Beteille was packed off to an Irish Christian boarding school in Patna along with his elder siblings where he found himself speaking in Hindi when being forced to speak English.

Beteille was candid about the breakdown of his parent’s marriage. “My mother joined the nationalist movement and my father, a colonial, never accepted that.” However, it is curious how Beteille nurtured a loving relationship with both his grandmothers.

Classic call

Some questions never stop being debated. Samuel Butler wrote about it in the late-19th century, so did T.S. Eliot in the mid-20th century. Frank Kermode, the literary critic, published a book on the subject 34 years ago. But the question “What makes a book a classic” can still spark animated discussion as was in evidence at Worldview Bookstore in Jadavpur University where Penguin Books had put on display its Penguin Classics series.
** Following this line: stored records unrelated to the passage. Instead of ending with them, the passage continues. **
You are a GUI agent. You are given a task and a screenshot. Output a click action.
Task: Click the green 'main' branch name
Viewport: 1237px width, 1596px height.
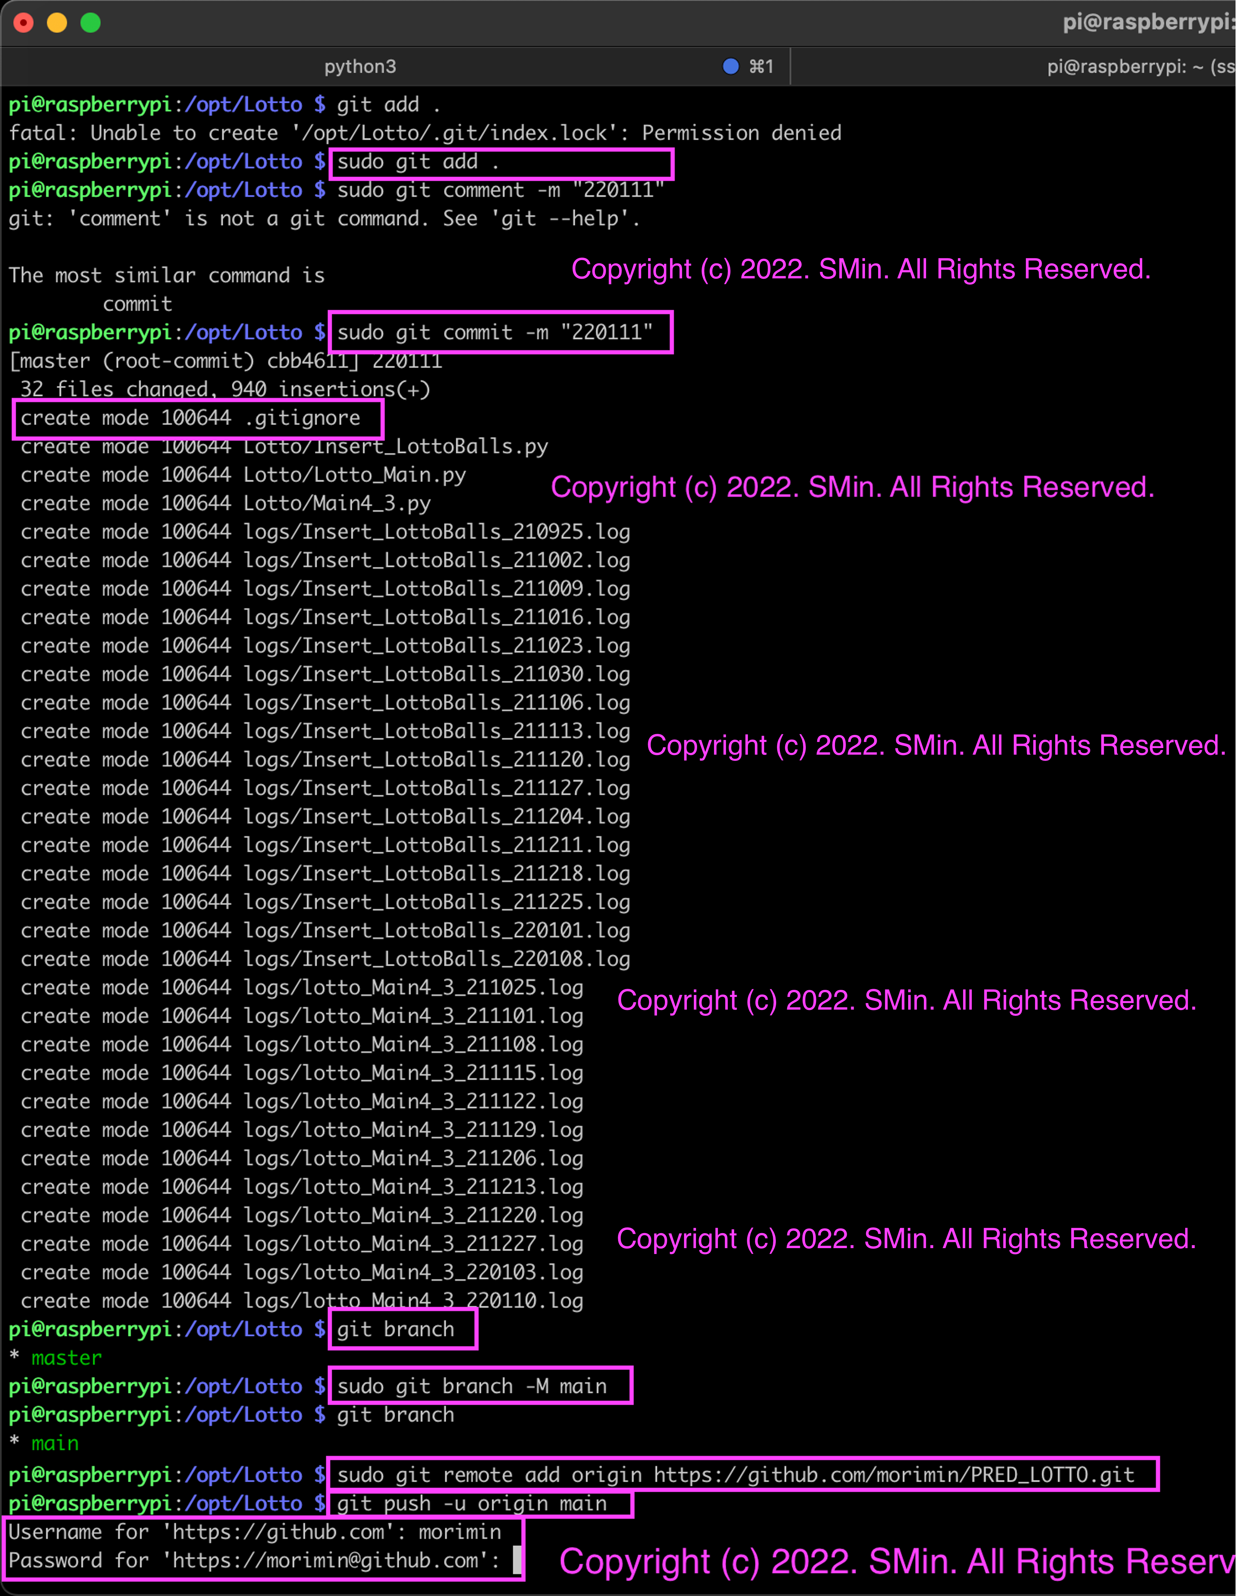pyautogui.click(x=55, y=1443)
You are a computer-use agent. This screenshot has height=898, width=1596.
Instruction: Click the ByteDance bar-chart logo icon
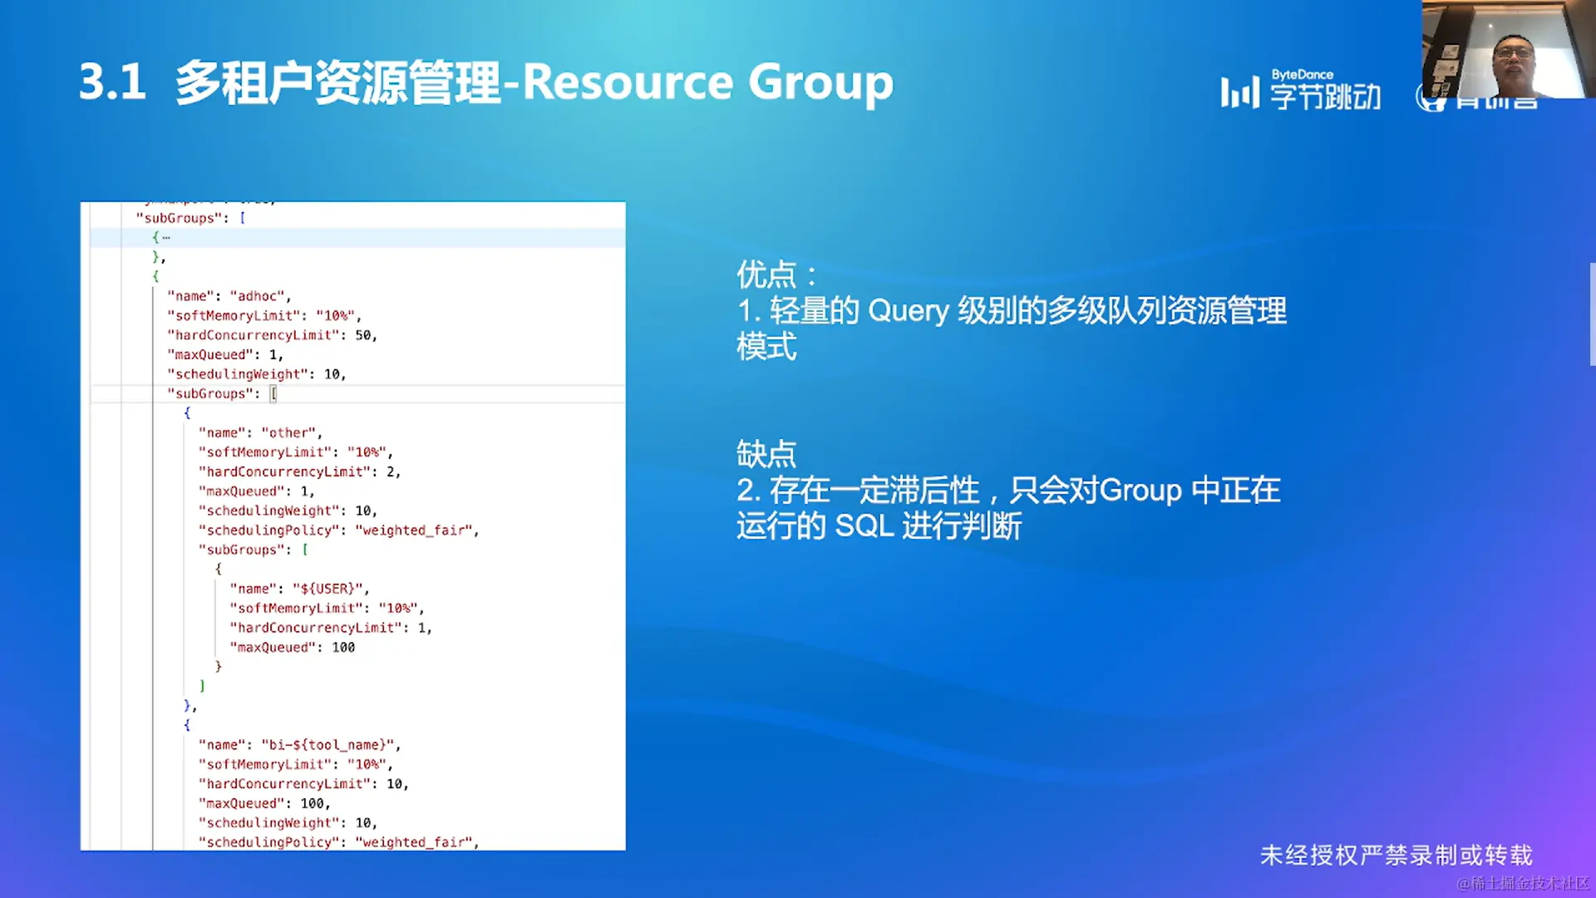1239,92
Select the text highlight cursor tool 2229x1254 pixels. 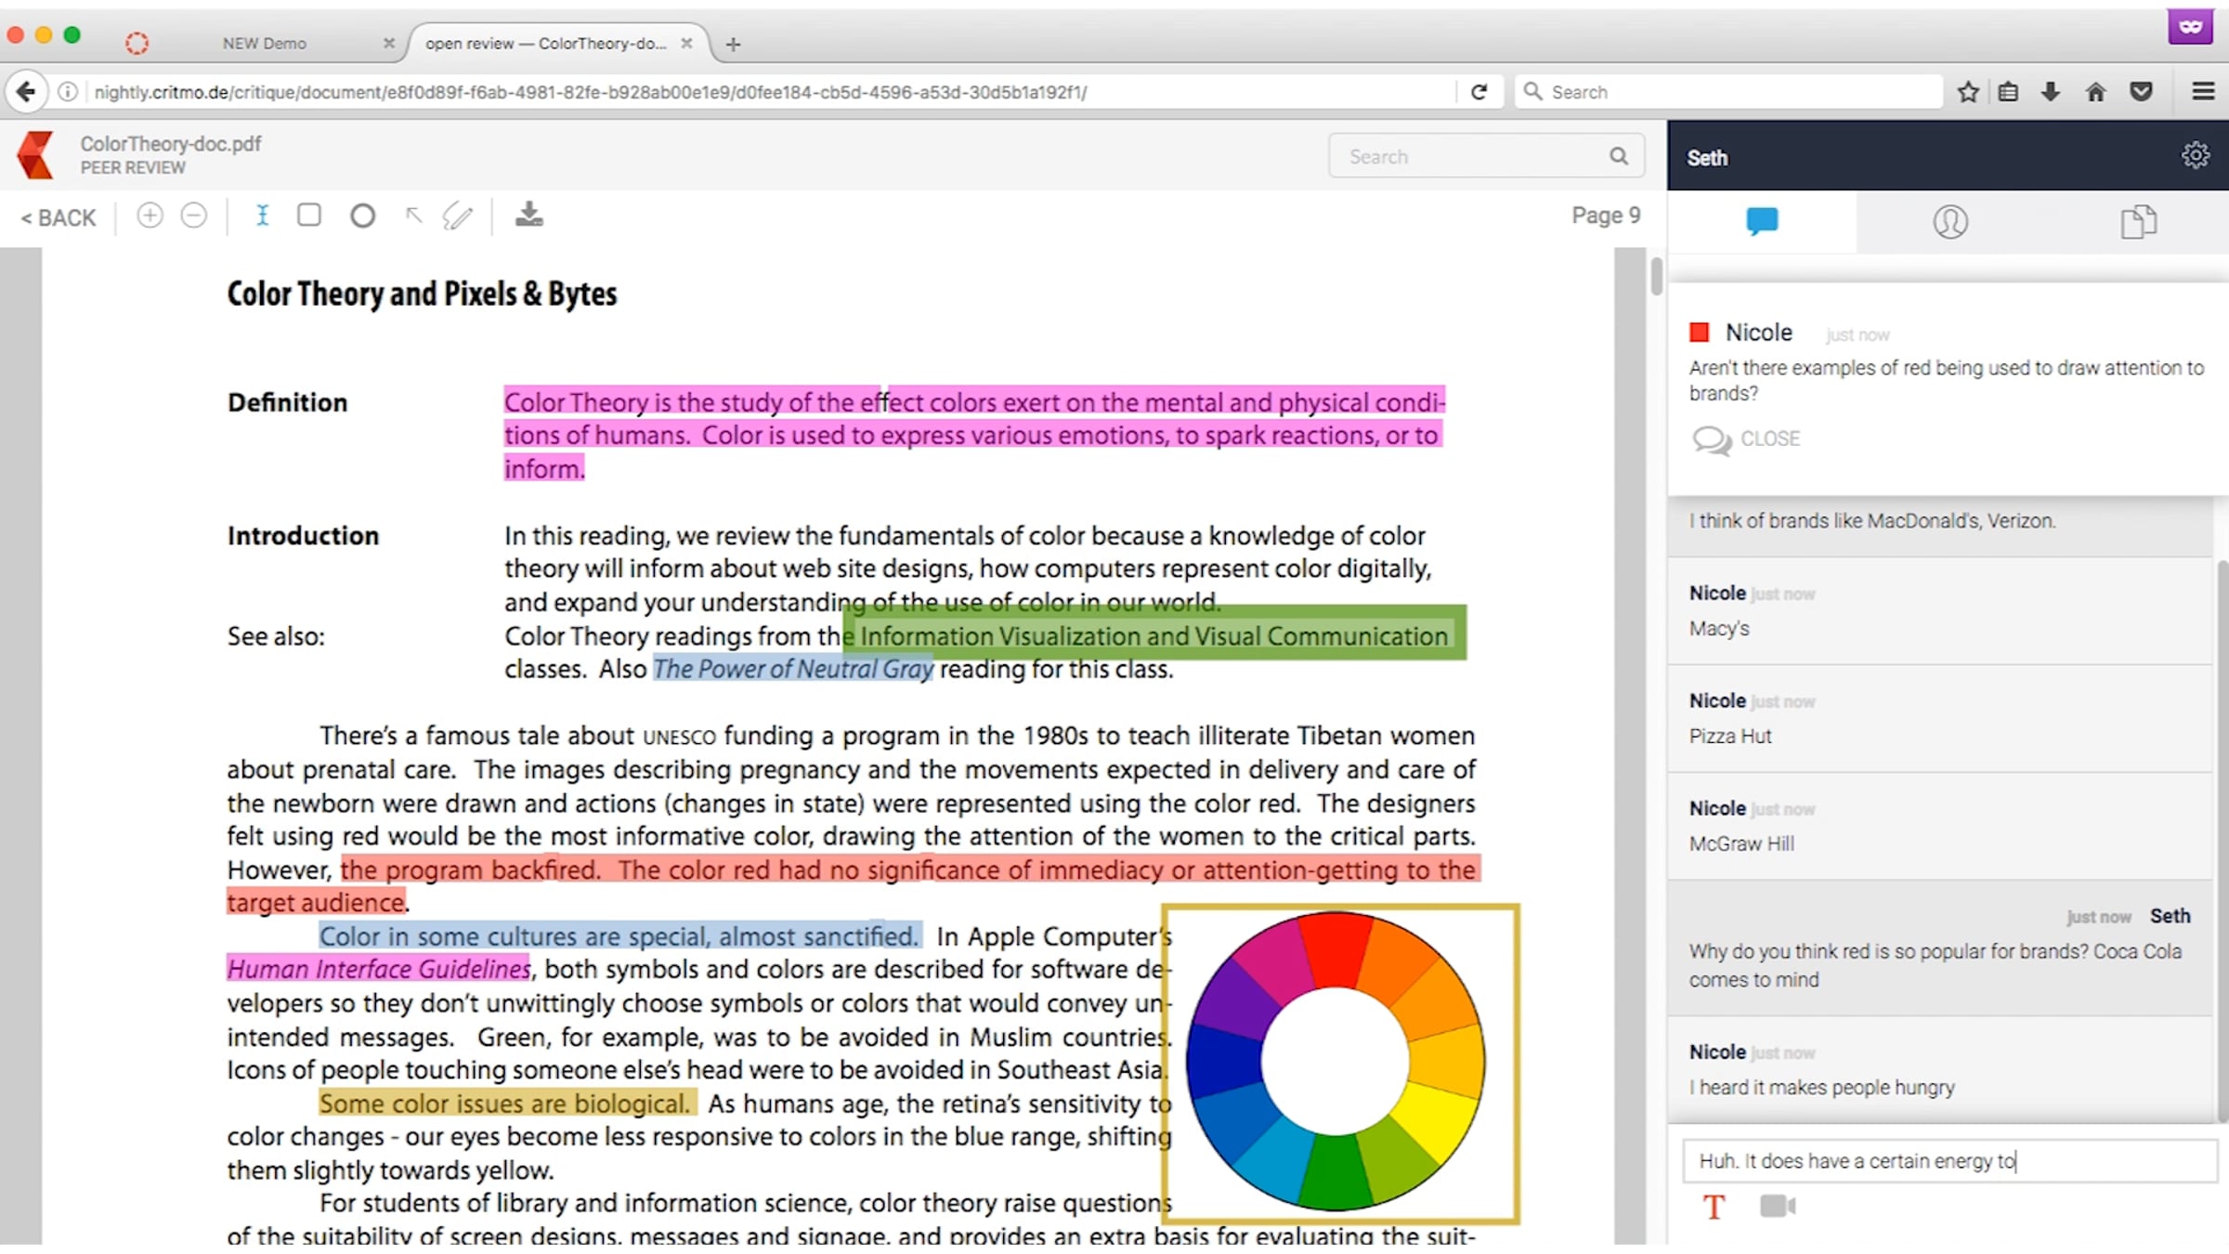[x=263, y=216]
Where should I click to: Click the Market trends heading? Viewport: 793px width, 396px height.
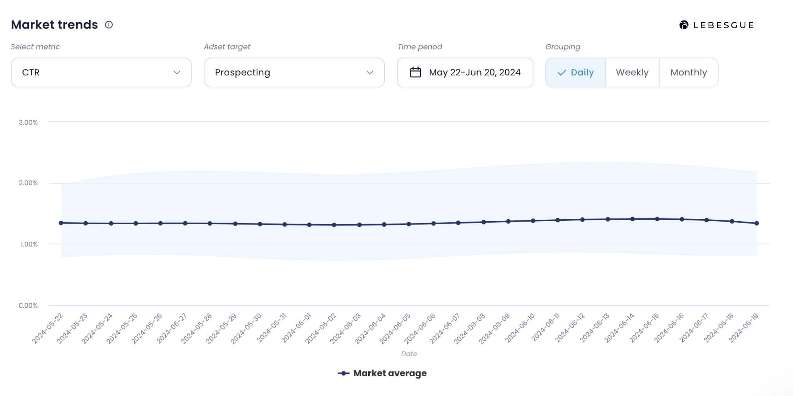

Professor Supriya Chaudhuri of the department of English, Jadavpur University, laid down the basic tenets, pointing to the origin of the word in the Latin classicus (meaning ‘of the highest class’ of the five classes of Roman citizens divided by Servius Tullius). What started out as referring to ancient Greek and Roman works took on characteristics of durability and universality. “ By the time Eliot was writing, he was doing so under a sense of threat in a world where wisdom has been lost in knowledge and knowledge in information. The world was needing to redefine the canon.”

Art historian Tapati Guha- Thakurta started by associating the term classical with a strong civilisational content of high antiquity. But classic has a certain elasticity and can be taken outside the classical and canonical. She cited the Asterix comics as a popular classic.

Samantak Das of Jadavpur University pointed to the inherent dichotomy in a series like Penguin Classics. He also spoke of how requirements of a classic change over time.

But what emerged as the biggest criterion by consensus was durability— referring to both constant circulation and continuing relevance.